Her aunt must have sensed what he was thinking, for she laughed softly and shook her head. “It is a bit much, isn’t it? I thought we would quiet down once our daughters were married and out of the house, but they keep coming over to visit, often bring their husbands and children along. We are
never alone.”
Violet joined in on the conversation. “Then there’s the rest of the family who think nothing of visiting for months at a time. I was sent here for my debut season, which I’ve managed to botch, I suppose. My Oxfordshire cousins will arrive shortly. You’ll like Honey and Belle. They are next to be herded like cattle to the marriage mart.”

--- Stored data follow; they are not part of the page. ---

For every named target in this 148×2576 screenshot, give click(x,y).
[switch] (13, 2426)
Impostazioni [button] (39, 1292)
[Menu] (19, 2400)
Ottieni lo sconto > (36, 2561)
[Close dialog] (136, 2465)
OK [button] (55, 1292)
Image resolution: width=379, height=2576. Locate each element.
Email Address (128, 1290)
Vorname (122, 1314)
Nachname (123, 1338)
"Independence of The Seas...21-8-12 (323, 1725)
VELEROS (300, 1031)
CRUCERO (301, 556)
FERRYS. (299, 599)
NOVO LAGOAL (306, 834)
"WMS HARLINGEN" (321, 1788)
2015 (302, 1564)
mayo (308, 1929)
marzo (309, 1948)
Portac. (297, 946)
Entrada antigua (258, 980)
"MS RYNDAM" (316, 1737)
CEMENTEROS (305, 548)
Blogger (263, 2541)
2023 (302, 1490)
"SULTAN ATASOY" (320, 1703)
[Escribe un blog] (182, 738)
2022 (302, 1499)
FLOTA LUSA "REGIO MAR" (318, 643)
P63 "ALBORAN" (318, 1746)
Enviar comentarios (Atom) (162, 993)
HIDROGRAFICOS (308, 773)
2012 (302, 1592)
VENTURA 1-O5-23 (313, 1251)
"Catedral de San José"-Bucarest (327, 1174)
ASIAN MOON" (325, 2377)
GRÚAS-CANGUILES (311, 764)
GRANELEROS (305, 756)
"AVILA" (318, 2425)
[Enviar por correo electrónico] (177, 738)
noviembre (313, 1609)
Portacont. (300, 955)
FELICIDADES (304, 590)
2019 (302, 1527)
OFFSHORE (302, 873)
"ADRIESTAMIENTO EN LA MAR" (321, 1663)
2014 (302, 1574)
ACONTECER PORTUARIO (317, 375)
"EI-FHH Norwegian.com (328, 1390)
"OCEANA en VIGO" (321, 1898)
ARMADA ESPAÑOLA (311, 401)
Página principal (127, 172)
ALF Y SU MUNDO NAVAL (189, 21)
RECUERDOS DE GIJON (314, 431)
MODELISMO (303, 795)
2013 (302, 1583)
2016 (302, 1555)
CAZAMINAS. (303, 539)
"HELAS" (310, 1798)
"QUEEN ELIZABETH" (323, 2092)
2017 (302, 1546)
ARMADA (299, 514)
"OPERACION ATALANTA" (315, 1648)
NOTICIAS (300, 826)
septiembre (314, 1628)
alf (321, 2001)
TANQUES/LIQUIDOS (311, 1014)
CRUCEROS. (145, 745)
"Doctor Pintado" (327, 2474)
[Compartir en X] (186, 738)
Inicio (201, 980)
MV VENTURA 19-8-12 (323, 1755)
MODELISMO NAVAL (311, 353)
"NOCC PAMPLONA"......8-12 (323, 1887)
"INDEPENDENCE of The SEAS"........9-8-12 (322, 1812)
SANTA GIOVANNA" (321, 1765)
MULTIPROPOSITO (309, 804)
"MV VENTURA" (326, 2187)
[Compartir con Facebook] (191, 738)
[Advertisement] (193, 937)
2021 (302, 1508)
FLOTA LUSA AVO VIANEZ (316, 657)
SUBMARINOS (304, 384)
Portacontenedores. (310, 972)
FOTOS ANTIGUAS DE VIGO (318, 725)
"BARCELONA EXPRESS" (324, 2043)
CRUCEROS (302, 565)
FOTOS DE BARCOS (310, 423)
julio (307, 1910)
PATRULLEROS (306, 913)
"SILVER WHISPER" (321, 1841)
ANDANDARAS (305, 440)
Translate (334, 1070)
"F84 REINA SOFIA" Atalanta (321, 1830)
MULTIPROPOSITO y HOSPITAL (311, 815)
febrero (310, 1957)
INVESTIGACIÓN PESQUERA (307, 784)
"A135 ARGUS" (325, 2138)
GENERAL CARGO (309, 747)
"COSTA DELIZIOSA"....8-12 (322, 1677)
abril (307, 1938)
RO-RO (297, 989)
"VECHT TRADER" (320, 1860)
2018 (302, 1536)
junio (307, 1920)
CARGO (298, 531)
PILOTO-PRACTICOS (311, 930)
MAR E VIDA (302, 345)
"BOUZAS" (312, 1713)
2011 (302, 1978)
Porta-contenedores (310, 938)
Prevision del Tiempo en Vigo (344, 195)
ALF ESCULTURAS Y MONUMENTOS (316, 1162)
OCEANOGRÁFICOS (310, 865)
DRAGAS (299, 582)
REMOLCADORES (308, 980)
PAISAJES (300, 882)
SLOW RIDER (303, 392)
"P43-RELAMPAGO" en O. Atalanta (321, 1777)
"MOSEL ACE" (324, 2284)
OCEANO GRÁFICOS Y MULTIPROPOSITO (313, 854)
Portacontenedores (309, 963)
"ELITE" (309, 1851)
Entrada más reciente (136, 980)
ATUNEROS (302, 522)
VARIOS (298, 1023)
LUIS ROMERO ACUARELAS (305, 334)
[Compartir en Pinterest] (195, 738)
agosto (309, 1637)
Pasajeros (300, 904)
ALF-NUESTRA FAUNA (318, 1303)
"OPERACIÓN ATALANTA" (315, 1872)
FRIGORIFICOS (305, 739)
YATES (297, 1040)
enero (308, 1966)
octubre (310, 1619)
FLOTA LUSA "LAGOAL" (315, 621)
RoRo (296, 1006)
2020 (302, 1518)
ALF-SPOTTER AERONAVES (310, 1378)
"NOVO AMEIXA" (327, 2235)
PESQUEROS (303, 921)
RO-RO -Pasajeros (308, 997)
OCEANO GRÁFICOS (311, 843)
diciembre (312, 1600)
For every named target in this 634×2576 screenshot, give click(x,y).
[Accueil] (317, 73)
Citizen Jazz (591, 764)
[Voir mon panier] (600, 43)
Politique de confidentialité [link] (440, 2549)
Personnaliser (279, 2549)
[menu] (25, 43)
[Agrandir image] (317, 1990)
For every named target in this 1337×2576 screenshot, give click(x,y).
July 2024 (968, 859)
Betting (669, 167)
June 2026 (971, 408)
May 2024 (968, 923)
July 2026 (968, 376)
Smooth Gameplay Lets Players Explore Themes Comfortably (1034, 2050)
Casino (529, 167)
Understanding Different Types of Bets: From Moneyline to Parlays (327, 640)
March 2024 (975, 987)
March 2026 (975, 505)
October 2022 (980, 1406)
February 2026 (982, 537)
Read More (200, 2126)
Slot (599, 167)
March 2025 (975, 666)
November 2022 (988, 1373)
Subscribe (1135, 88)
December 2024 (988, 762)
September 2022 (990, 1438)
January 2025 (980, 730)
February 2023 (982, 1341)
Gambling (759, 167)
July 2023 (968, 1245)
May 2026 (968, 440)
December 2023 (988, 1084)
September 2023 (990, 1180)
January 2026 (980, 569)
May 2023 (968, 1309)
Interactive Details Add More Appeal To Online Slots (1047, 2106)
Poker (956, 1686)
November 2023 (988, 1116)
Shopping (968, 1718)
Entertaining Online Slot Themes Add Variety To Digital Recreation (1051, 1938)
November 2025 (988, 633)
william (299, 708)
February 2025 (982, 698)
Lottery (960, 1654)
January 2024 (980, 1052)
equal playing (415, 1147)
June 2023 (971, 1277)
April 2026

He tried to follow the names and relations, but men were never good at this sort of thing. The Farthingale women, as beautiful as they were, just became a big jumble in his head. Violet stood out, of course.
Her spectacular eyes.
Her body that would have him panting like a dog if he weren’t careful. He’d seen more of her than any man who wasn’t her husband ought to have seen. The hint of her bosom. Her long, shapely legs.
“Romulus,” Violet said, cutting into his wayward thoughts. What was wrong with him? And what was it about Violet that turned him mindless? “I’d like to introduce you to a few more of my cousins.”
Lord, more names to remember.
Most of the men were at their offices, so he was surrounded by women and children. He responded politely when introduced to Violet’s cousins, Daffodil and Daisy. “Call me Dillie, everyone does,” one of the pretty, dark-haired, blue-eyed, young women said, smiling at him. “I detest the name Daffodil. But I think my parents were caught by surprise when I popped out right after Lily. I don’t think they were expecting twins and had to scramble for another flower name. Do you know my husband, the Duke of Edgeware?”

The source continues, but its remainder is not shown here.